Two million people in the UK could be at the top of a very slippery slope.

 

They are the people who, according to our research, have taken out payday loans and other types of credit so they can meet repayments on other loans.

 

A survey of more than 2,200 people by Debt Advisory Centre has found that 4% borrowed money to repay other debt in July. The numbers are even worse for younger age groups: 7% of those aged 25 to 44 admitted they had borrowed to repay - more than double the proportion for any other age group.

The not-so-easy way out

It easy to see how it happens. You reach that stage in the month when your cash is about to run out, but payments on loans or credit cards are about to become due.

 

It may seem a good idea to borrow money rather than face the penalties that some banks and credit card companies charge if you miss a payment. And with some kinds of credit available almost instantly, what could be easier than taking out some money for a few weeks to tide you over?

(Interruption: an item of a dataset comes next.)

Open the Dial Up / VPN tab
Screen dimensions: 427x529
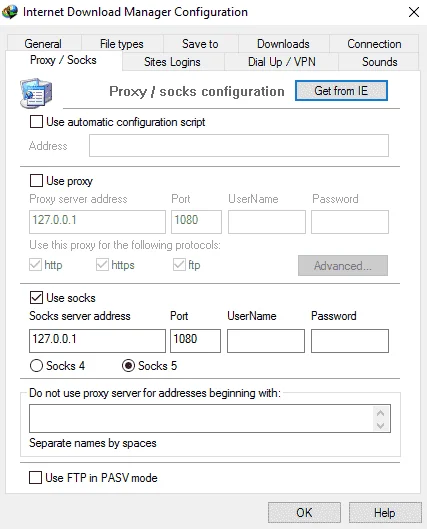(x=282, y=62)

Why this is such a bad idea

All too often, borrowing money to make a payment just makes your financial problems worse. You are already paying interest on your original loans, and if you borrow more money to make a repayment, you'll have charges and interest on the new loan to think about too.

 

You end up with even bigger money problems, and at some stage you won’t be able to borrow any more.

 

Ask yourself - if you can’t afford to meet the repayments on your debts this month, will you really be able to afford them, plus extra for the new loan, next month?

Can borrowing ever help?

Sometimes, borrowing can help. A debt consolidation loan is a new loan that people use to pay off their old debts entirely - replacing multiple debts with just one (the debt consolidation loan).

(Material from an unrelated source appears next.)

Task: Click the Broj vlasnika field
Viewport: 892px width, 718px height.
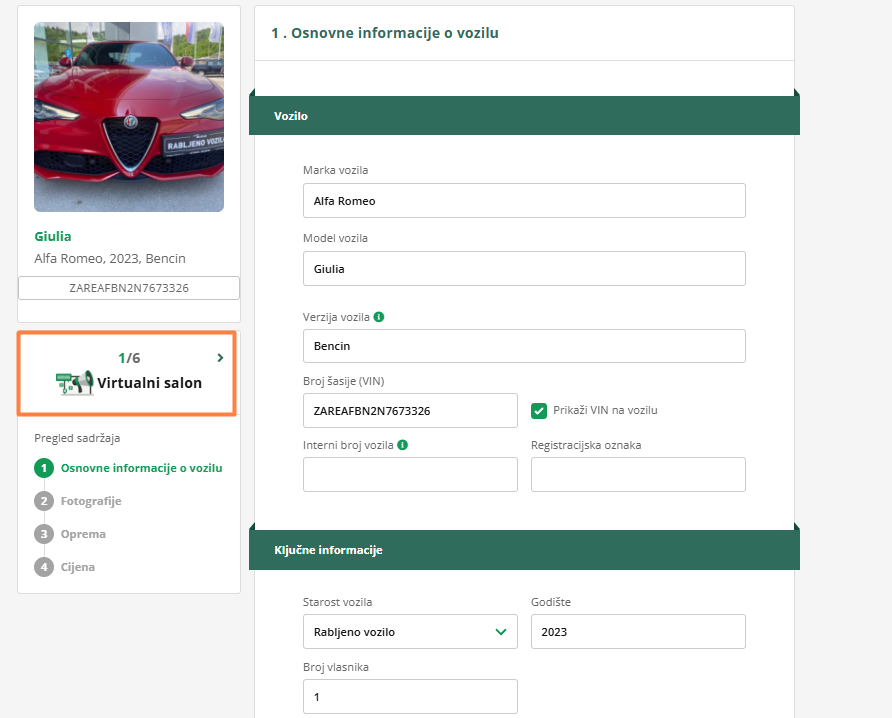Action: [x=410, y=697]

This can be a way to simplify their finances.

Even so, it's not without its risks. If they arrange to repay their loan more slowly, it can reduce their monthly costs - but it can cost them more in the long run, since they'll be paying interest for longer.

 

Plus, consolidation loans are often secured against property, which means they could be putting their home at risk if they don't keep up with their payments. If you'd like to know more, you could take a look at the 'debt consolidation loan' section on our debt consolidation page.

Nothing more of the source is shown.